Background: The aim of this study was to assess the effects of melatonin on alpha(1)-adrenergic pathway in mesenteric arteries of spontaneously hypertensive rats (SHR) and Wistar-Kyoto (WKY) rats. Methods and Results: The SHR are characterized by a higher vasoconstriction (P < .001) and inositol phosphate formation (P < .001) in response to phenylephrine (PHE) and an increased superoxide anion production (P < .001) in mesenteric arteries. Melatonin and 2-iodomelatonin produced a significant inhibition of the PHE-induced vasoconstriction in isolated and perfused mesenteric beds (P < .001) with the same magnitude in SHR and WKY rats. Melatonin significantly decreased the inositol phosphate (IPs) formation in isolated mesenteric arteries from SHR compared to WKY rats (P < .001). The inhibitory effect of melatonin was increased by the removal of endothelium (P < .001). No effects of superoxide dismutase (SOD), tempol, or catalase were observed on the PHE-induced vasoconstriction. Moreover, no superoxide anion scavenging effect of 2-iodomelatonin was observed in isolated mesenteric vascular muscle cells using lucigenin. Conclusions: The present study showed that high melatonin concentrations inhibit the alpha(1)-adrenergic-induced vasoconstriction and inositol phosphate formation in mesenteric arteries from SHR and WKY rats.

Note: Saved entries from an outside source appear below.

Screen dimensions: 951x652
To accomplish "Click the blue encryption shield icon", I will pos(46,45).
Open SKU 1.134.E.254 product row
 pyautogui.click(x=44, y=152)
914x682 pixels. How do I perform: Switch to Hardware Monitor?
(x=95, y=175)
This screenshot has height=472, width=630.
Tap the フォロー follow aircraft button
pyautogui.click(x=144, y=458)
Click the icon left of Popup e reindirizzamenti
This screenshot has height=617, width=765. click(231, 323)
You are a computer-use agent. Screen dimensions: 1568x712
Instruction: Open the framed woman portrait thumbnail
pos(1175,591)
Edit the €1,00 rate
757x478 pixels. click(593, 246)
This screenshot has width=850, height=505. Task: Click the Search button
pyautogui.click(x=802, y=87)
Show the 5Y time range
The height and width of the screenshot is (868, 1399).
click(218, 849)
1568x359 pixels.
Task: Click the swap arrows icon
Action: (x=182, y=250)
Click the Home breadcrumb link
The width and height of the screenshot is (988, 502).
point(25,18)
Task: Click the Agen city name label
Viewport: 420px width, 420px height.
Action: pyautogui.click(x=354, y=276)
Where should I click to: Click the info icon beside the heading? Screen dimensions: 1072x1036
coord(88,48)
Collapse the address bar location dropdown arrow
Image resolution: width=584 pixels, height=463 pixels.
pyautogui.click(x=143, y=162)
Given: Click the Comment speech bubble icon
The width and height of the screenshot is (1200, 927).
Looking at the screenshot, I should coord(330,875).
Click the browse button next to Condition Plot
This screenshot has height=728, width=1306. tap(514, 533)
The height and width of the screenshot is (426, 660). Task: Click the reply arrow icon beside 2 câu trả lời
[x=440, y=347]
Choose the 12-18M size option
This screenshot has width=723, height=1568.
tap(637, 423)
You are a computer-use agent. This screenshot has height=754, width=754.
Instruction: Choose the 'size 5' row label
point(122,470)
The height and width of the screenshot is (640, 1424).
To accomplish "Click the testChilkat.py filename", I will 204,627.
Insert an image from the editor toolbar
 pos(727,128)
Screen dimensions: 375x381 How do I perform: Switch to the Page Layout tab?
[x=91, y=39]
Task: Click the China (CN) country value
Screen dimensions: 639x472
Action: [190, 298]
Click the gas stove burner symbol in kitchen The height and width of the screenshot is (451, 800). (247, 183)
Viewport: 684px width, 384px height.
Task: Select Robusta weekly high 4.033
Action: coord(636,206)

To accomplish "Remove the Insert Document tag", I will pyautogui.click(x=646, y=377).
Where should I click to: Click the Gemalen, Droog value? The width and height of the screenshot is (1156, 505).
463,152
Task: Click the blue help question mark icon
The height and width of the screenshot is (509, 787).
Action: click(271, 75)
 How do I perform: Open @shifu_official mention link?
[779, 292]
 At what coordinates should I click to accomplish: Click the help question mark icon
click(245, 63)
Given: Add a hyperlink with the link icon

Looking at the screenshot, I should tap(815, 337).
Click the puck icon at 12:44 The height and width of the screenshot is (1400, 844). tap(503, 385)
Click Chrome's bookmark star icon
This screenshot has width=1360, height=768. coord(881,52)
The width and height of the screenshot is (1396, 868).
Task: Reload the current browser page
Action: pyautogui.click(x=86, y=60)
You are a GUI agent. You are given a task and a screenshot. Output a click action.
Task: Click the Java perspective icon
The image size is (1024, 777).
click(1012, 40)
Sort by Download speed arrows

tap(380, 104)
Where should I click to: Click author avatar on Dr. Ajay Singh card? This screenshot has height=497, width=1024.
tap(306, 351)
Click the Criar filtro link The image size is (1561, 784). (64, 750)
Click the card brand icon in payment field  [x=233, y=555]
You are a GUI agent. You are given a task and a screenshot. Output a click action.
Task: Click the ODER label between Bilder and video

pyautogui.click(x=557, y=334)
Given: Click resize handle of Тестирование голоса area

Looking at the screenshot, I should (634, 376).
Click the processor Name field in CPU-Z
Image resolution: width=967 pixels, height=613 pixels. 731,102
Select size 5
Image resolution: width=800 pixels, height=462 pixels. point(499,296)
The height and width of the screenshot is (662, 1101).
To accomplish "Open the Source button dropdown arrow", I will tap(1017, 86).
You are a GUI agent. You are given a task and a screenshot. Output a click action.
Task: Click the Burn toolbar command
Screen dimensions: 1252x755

The vasorelaxant effect of the melatonin receptors agonist, 2-iodomelatonin, and the absence of any vasoactive effect of antioxidants such as SOD, tempol, and catalase suggest that melatonin exerts its inhibition on alpha(1)-adrenergic-induced vasoconstriction of mesenteric arteries through a low-affinity membrane receptor negatively coupled to the IPs formation and that this effect is independent of its antioxidant properties. (C) 2004 American Journal of Hypertension, Ltd.